Module 5: Ongoing Professional Communication

I started off creating a padlet asking my PLN how they approached curriculum design in a communications classroom. I posted this on twitter and my blog for dialogue and feedback. Immediately, I got a response that my privacy settings prevented retweeting (RT). I had changed my privacy settings temporarily because of some spam bots, and did not realize it affected RT options. Easy fix.

Around the same time, I approached the College Association for Language and Literacy (CALL) as per my Module 4 post to see what the guidelines are for submitting to their journal. They are looking for research based, experiential, philosophical or descriptive articles relating to higher education language and literacy instruction. Submissions need to be between 2500 and 8000 words, and there is no current call but that gives me time to consider my approach.
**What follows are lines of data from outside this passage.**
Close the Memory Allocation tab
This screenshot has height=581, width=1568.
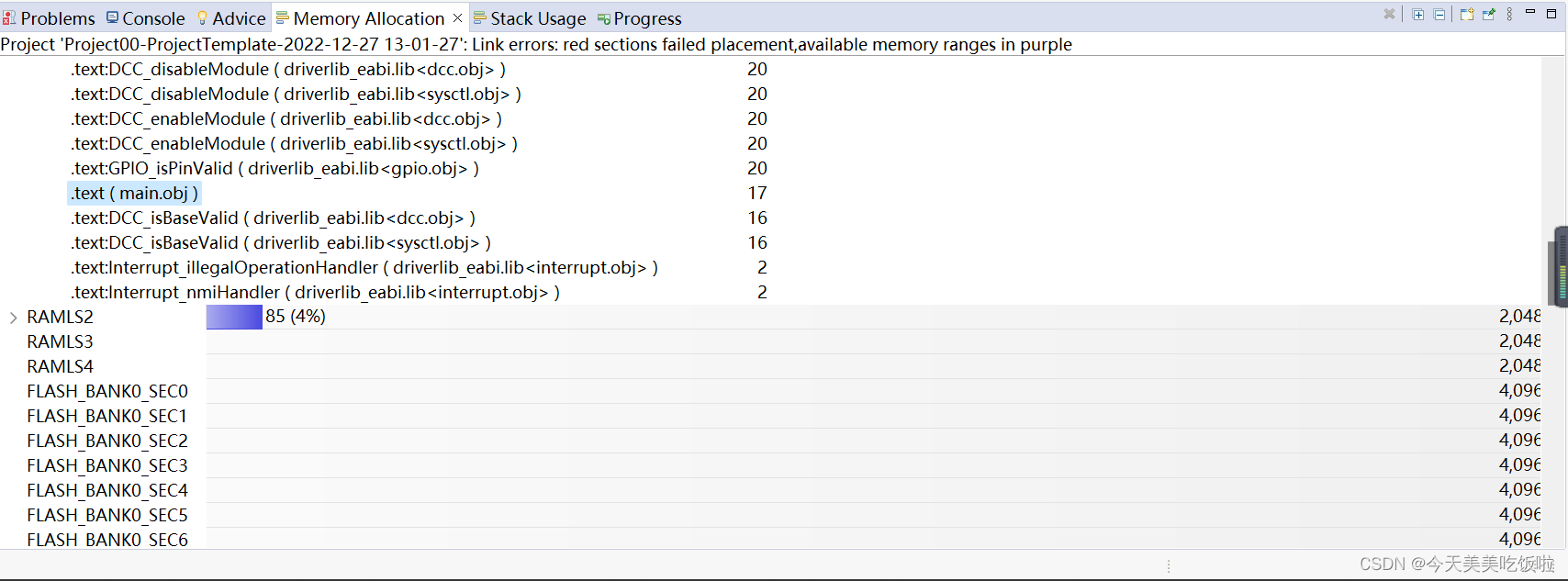(x=458, y=17)
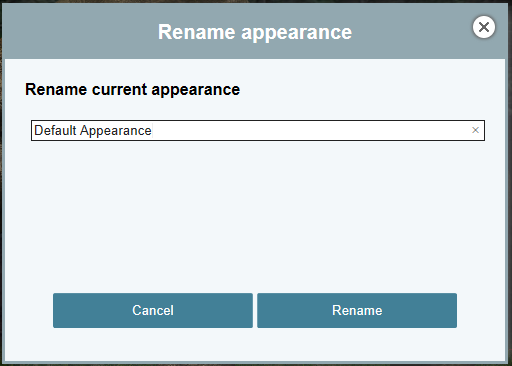Click the Rename appearance dialog title text
The height and width of the screenshot is (366, 512).
tap(255, 32)
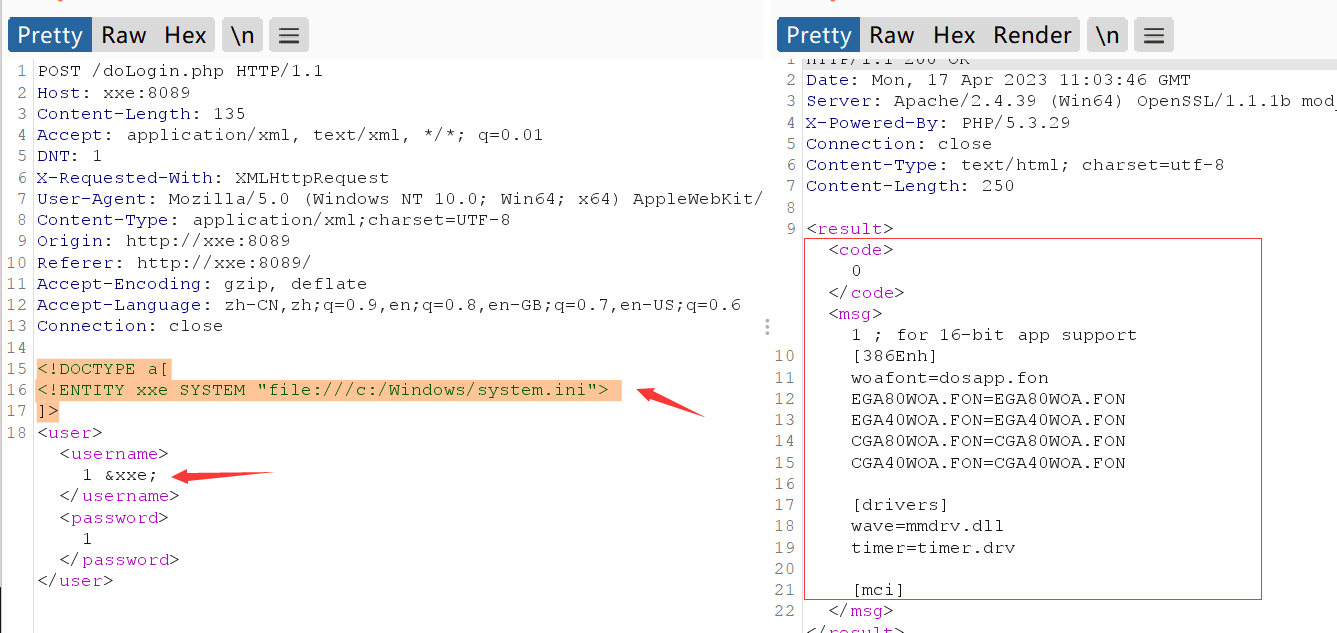Show response in Raw view
The width and height of the screenshot is (1337, 633).
click(x=892, y=36)
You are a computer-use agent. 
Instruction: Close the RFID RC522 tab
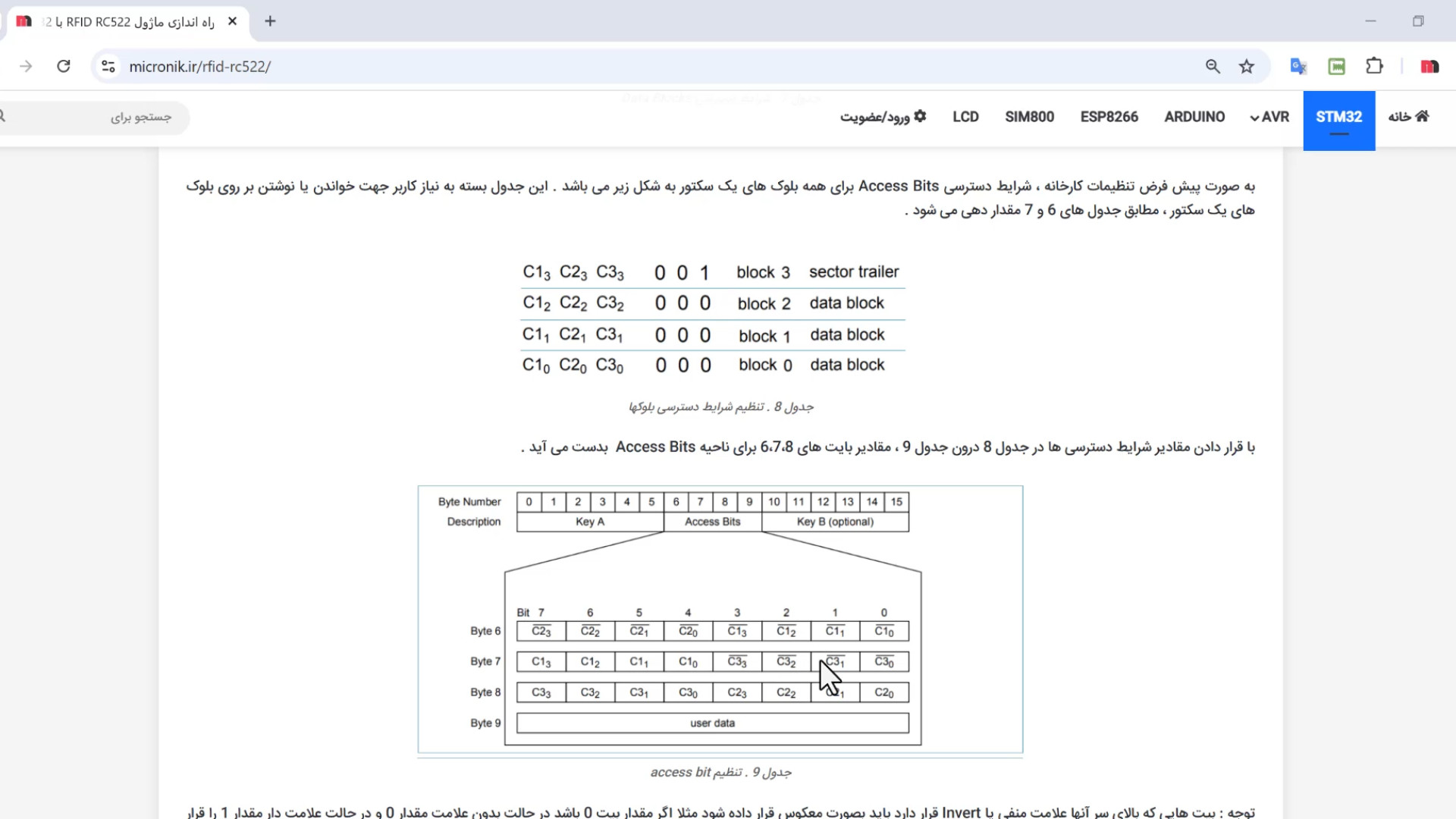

CALL also has a newsletter and I have reached out to the editor to find more information regarding that.

As I wait to hear from CALL, I extended my discussion to two places: 1) our internal St. Lawrence College Centre for Teaching and Learning and 2) Fleming College’s Learning Design and Support team. For the first, I wanted to know if there was a way for me to deliver some professional development in our start up sessions in August (there is!), and for the second, I had been contacted by them before via Twitter about contributing to their fantastic #openfacultypatchbook project, and thought perhaps there was an opportunity to explore (there is…maybe!). More on both these to come.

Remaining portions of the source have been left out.